Но когда она садилась в карету, то туалет ее уже был приведен в порядок, лицо спокойно, как будто она вышла из модного магазина, и в голосе, когда она приказывала кучеру, не было заметно ни малейшего волнения. «В министерство внутренних дел!» — сказала она.
Через четверть часа карета остановилась у подъезда, и Юлия отдала сама письмо швейцару, которое он тотчас же отнес к секретарю министра.
VIII
До самого вечера Эмануил оставался под обаятельным влиянием утреннего визита, и в нетерпеливом ожидании он чувствовал, что твердость его распалась пред волею этой женщины, не без ужаса он увидел, что и в нем была слабая сторона, доступная тем сердечным волнениям, которых он старался избегать всеми силами; потому что, как мы сказали, ему не удавалось еще сталкиваться с женщиною, которая хоть сколько-нибудь походила бы на Юлию.
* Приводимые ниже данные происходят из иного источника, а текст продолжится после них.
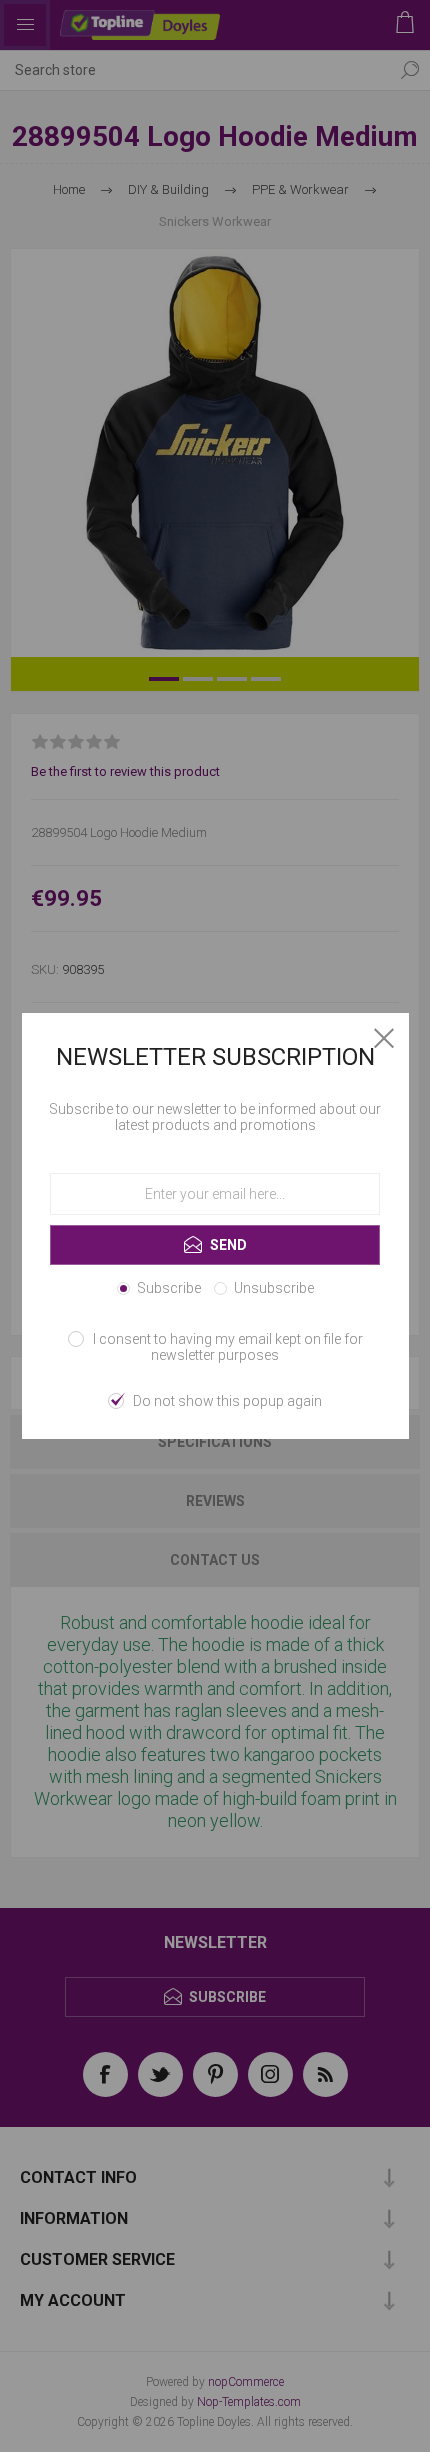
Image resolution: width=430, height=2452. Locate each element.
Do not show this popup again (227, 1401)
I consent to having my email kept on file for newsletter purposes (228, 1347)
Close (384, 1038)
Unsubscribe (274, 1288)
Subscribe (169, 1288)
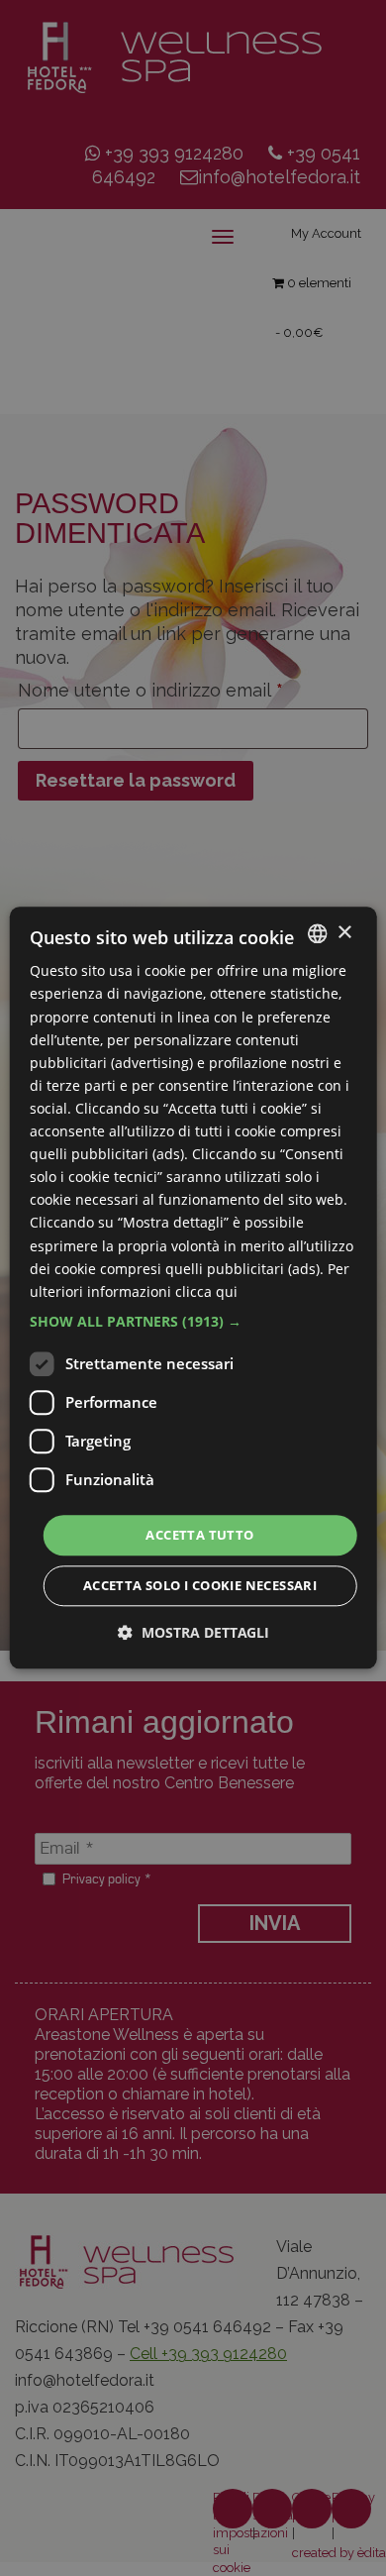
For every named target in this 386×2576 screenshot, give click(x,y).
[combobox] (317, 933)
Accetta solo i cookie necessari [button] (200, 1586)
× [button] (344, 932)
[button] (193, 1322)
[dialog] (193, 1287)
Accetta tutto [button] (199, 1535)
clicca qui (206, 1291)
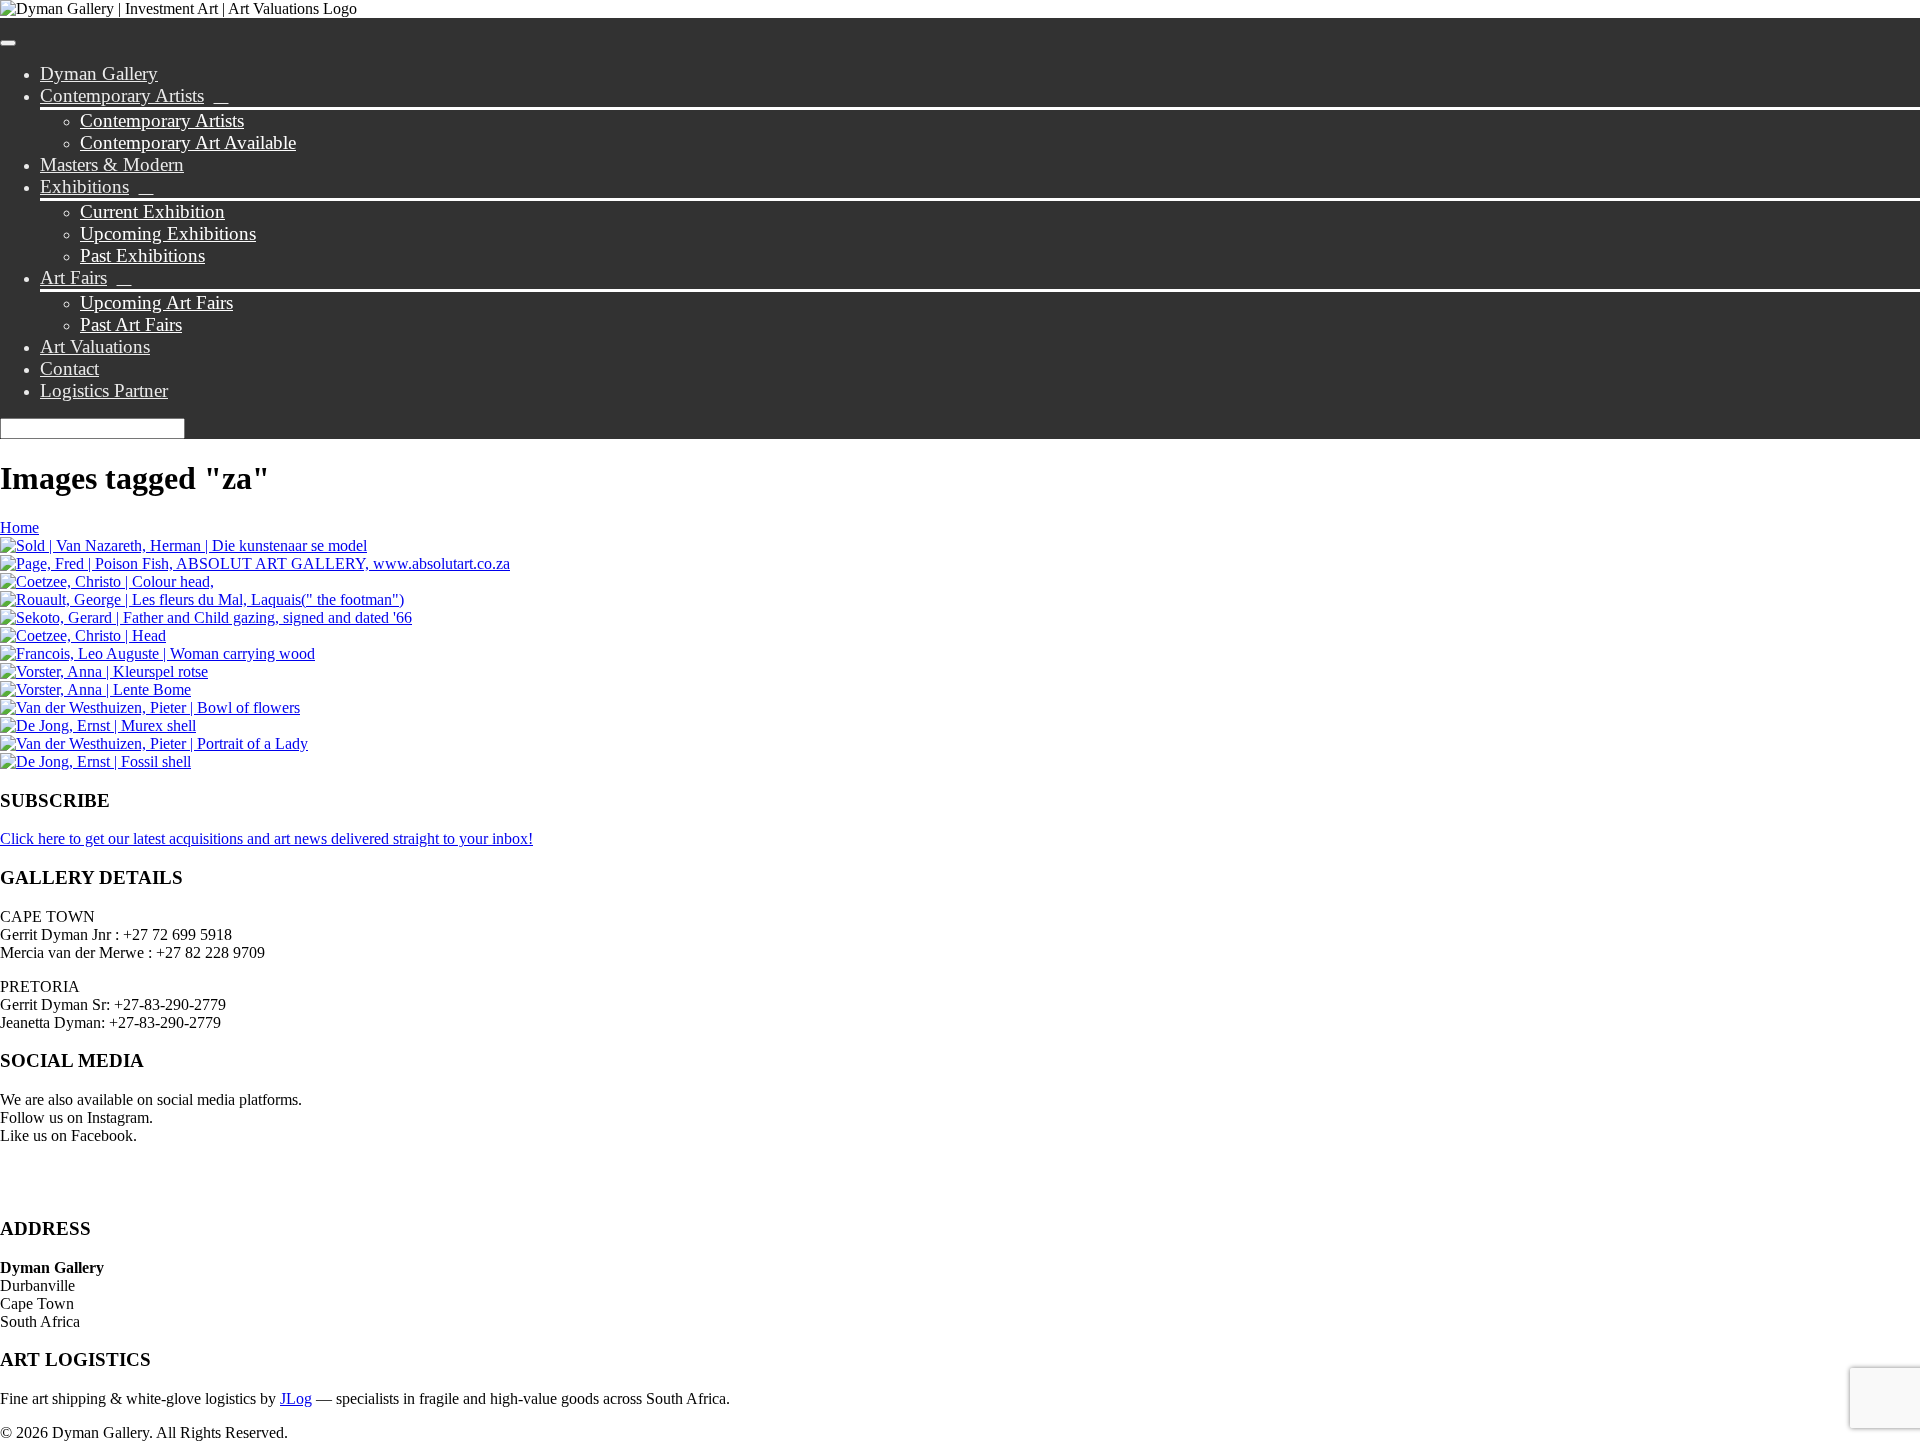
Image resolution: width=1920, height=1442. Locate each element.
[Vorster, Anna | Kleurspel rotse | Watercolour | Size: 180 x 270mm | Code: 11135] (104, 671)
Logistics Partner (104, 390)
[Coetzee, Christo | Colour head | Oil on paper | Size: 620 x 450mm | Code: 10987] (107, 581)
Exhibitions (84, 186)
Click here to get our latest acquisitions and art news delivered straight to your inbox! (266, 838)
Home (19, 527)
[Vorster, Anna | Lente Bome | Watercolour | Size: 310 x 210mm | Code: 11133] (95, 689)
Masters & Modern (112, 164)
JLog (296, 1398)
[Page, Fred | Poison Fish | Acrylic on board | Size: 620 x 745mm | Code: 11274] (255, 563)
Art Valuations (95, 346)
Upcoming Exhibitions (168, 233)
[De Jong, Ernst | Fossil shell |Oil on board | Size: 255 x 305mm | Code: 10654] (95, 761)
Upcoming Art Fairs (156, 302)
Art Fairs (73, 277)
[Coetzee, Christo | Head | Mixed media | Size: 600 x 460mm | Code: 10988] (83, 635)
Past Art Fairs (131, 324)
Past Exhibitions (142, 255)
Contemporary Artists (122, 95)
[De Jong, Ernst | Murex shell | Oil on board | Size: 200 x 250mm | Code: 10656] (98, 725)
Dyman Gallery (99, 73)
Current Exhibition (152, 211)
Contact (69, 368)
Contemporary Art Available (188, 142)
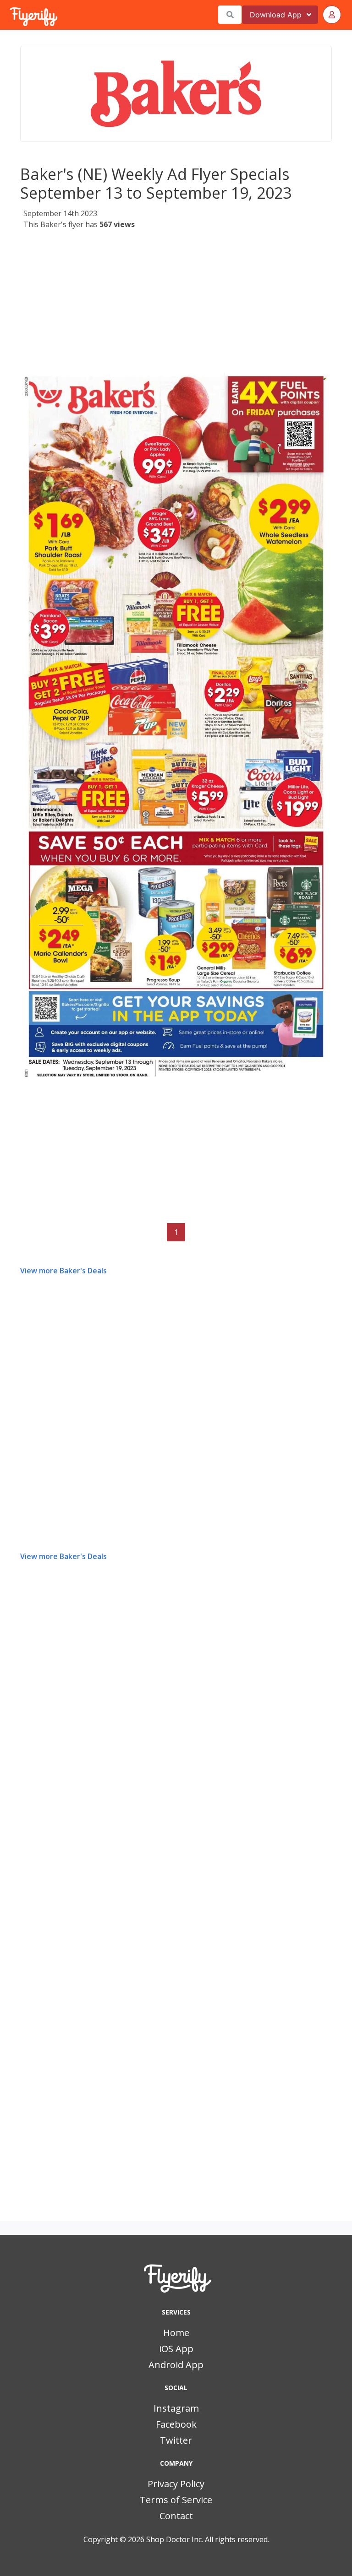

И вот воспоминание о женщине впервые поселилось в его душе, сердце его сильно билось; раскаяние, зачем он принял визит, и надежда с нею увидеться одинаково мучили его; однако воля и привычка владеть собою не могли же совершенно исчезнуть перед одним только обещанием Юлии; ему оставалось еще средство забыть ее, одно только средство — это обладание ею. И если он не видел уже возможности победить страстное желание, то напрягал все усилия, чтобы пламя любви не охватило его сердце. «Лишь только желание удовлетворено, — рассуждал он, — и эта женщина будет для меня тем, чем и все остальные».